ИСХОДНЫЙ ТЕКСТ
----

Концепция — один из самых прельстительных для исследователя способов организации темы. Концепция пути, как сдвоенный вектор, — привлекательна вдвойне. И не только для пишущего. Читателя она тоже вовлекает и увлекает. Особенно если это стройная концепция. Шевеленко удалось дать не только стройную концепцию, но и — в ряде отдельных толкований — образцы глубокого и точного понимания, проникновения в суть таких, к примеру, стихотворений, как «Не краской, не кистью!» и «Тоска по родине…», заигравших в ее прочтении новыми гранями смысла.

В чем же «издержки», если и общая линия выведена, и конкретика «точечного» анализа состоялась? Концепция склонна к абстрагированию: она, по определению, не подробна — в этом и сила ее, и слабость. Она выводит магистральную линию всего пути; она внимательна к перевалочным пунктам, но ей дела нет до полустанков, например, до «полустанков» периода, когда писалась книга «После России», двое из четырех адресатов которой у Шевеленко попросту обойдены вниманием, как и последовательная дневниковость разворачивания лирических тем.

И второе: концепция порой завораживающе действует на своего создателя. Что, на мой взгляд, и произошло при анализе поэмы «Молодец». С него и начну.

Цветаева начала писать «Молодца» в Москве (март — апрель 1922-го), а закончила в Чехии (октябрь — декабрь). В последний московский год она работала над «Ремеслом», в Чехии писала стихи, вошедшие позже в «После России». В контексте какой из двух поэтических книг нужно рассматривать поэму? Шевеленко выбирает преимущественно контекст «Ремесла» и предшествующих ему поэм «Царь-Девица» и «На красном коне», смысл которых в ее концепции обозначен как «восхождение» от пола к Эросу, понимаемому как творчество. Выбирает этот контекст потому, что Цветаева писала Пастернаку: «Весь «Молодец» — до чего же о себе!»26 (это единственная заявленная мотивация). Заметим, однако, что в письме (1926 год) речь идет о любви, а не о творчестве, и о возможности быть вместе: «Как бы мы с тобой были счастливы — и в Москве, и в Веймаре, и в Праге, и на этом свете и особенно на том, который уже весь в нас»27. Но Шевеленко считает что раз «о себе», значит — о себе-поэте. И хотя «в поэме нет героев, воплощающих творческое начало, и тема творчества в ней вообще отсутствует»28, берется «признание» Цветаевой объяснить. В этом ей как будто помогает концовка поэмы, указывающая на связь «с тем комплексом настроений, который нашел отражение в лирике и поэмах предшествующего периода» (ИШ, 233). Напомню: в финале Маруся, которую окликнул Молодец, улетает с ним «в огнь синь», то есть, так или иначе, на тот свет.

----

ИСХОДНЫЕ ДАННЫЕ
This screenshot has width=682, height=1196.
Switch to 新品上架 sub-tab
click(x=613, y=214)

----

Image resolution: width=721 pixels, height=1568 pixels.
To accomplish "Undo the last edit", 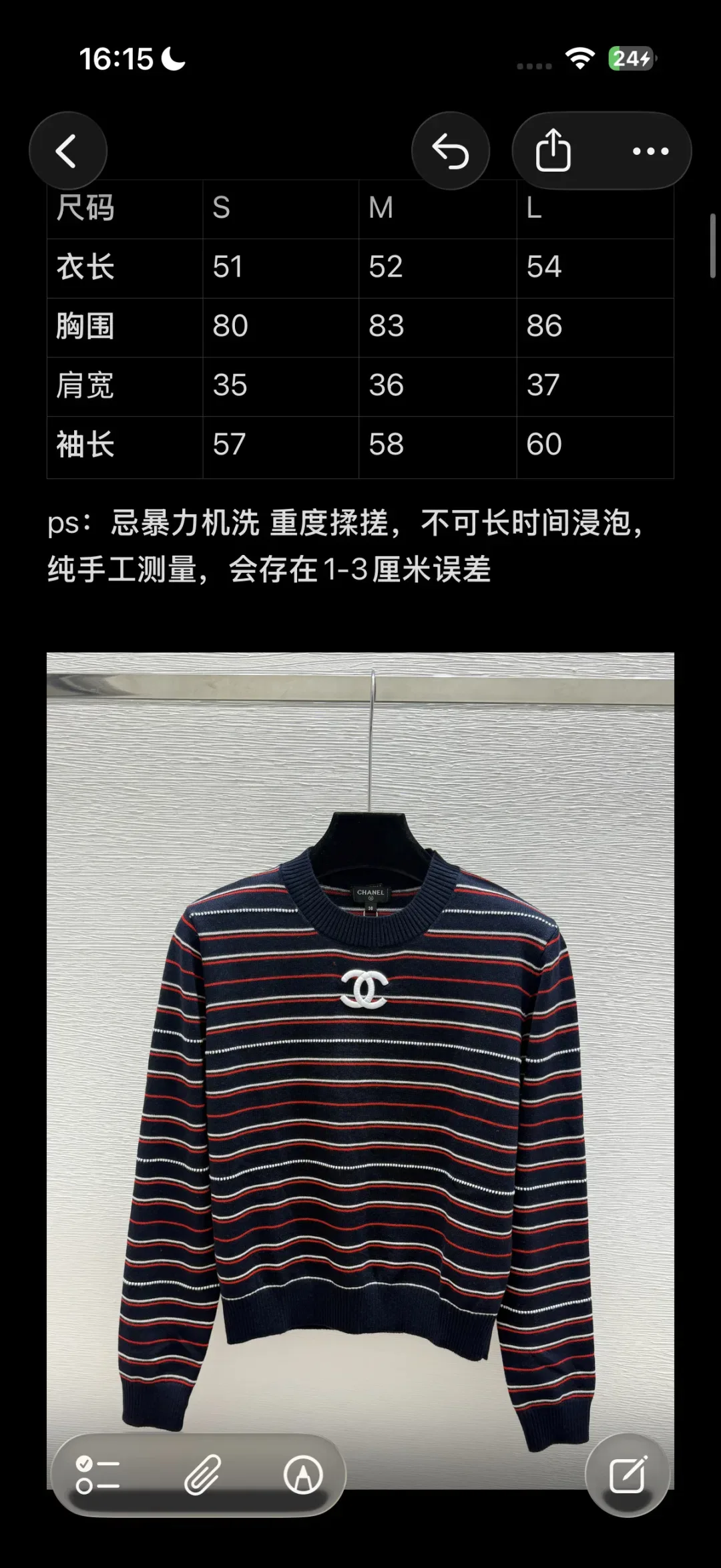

----

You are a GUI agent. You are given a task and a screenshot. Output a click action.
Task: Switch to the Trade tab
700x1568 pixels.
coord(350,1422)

----

Какие названия стихотворений, поэм и книг упоминаются в исходном тексте? Перечислите все без повторов.

РЕЗУЛЬТАТ
«Не краской, не кистью!»
«Тоска по родине…»
«После России»
«Молодец»
«Ремесло»
«Царь-Девица»
«На красном коне»